The problem: From the first entry to the last, copy everything exactly except the pictures.
═══
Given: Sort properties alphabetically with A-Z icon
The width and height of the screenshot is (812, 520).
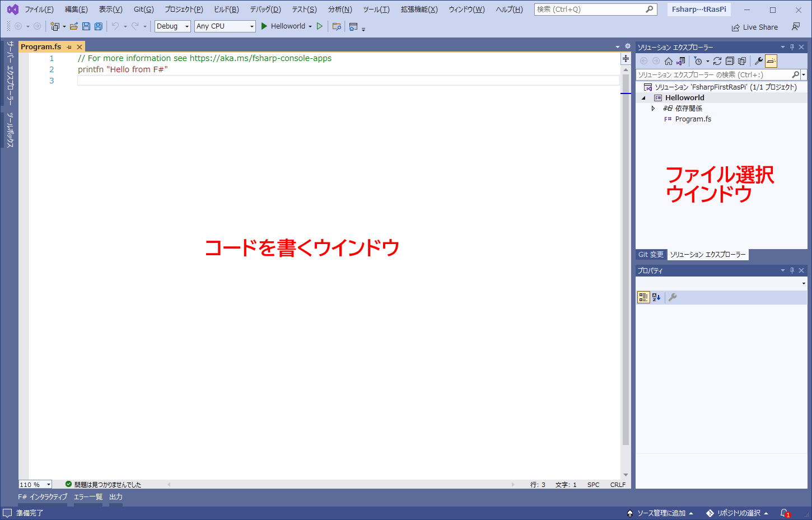Looking at the screenshot, I should tap(656, 297).
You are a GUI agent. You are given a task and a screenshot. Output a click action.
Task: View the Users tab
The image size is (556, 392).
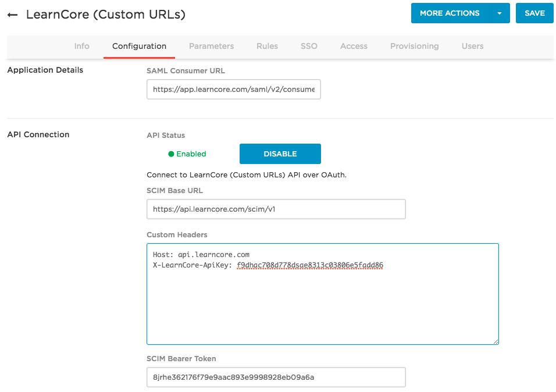click(x=472, y=46)
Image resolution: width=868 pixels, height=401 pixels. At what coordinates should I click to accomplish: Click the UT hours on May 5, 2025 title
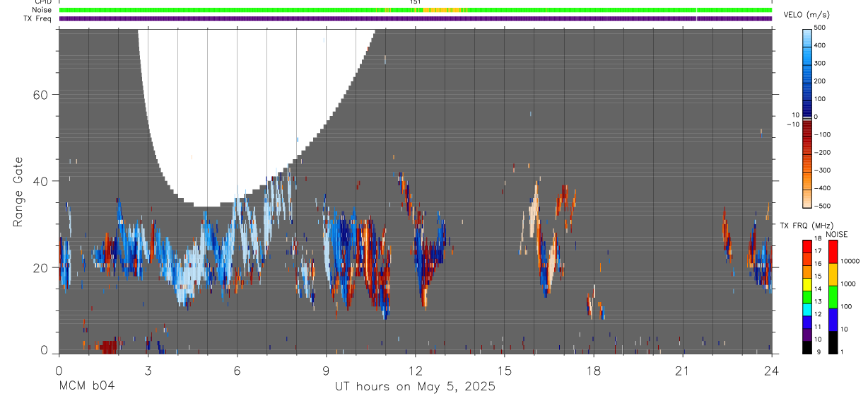415,387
═══
Answer section:
Given: Sort properties alphabetically with A-Z icon
The width and height of the screenshot is (812, 520).
Looking at the screenshot, I should tap(656, 297).
You are a GUI agent. You are given a task and a screenshot. Output a click action.
Task: View the Users tab
The image size is (556, 392).
click(x=472, y=46)
Image resolution: width=868 pixels, height=401 pixels. At what coordinates should I click to accomplish: Click the UT hours on May 5, 2025 title
415,387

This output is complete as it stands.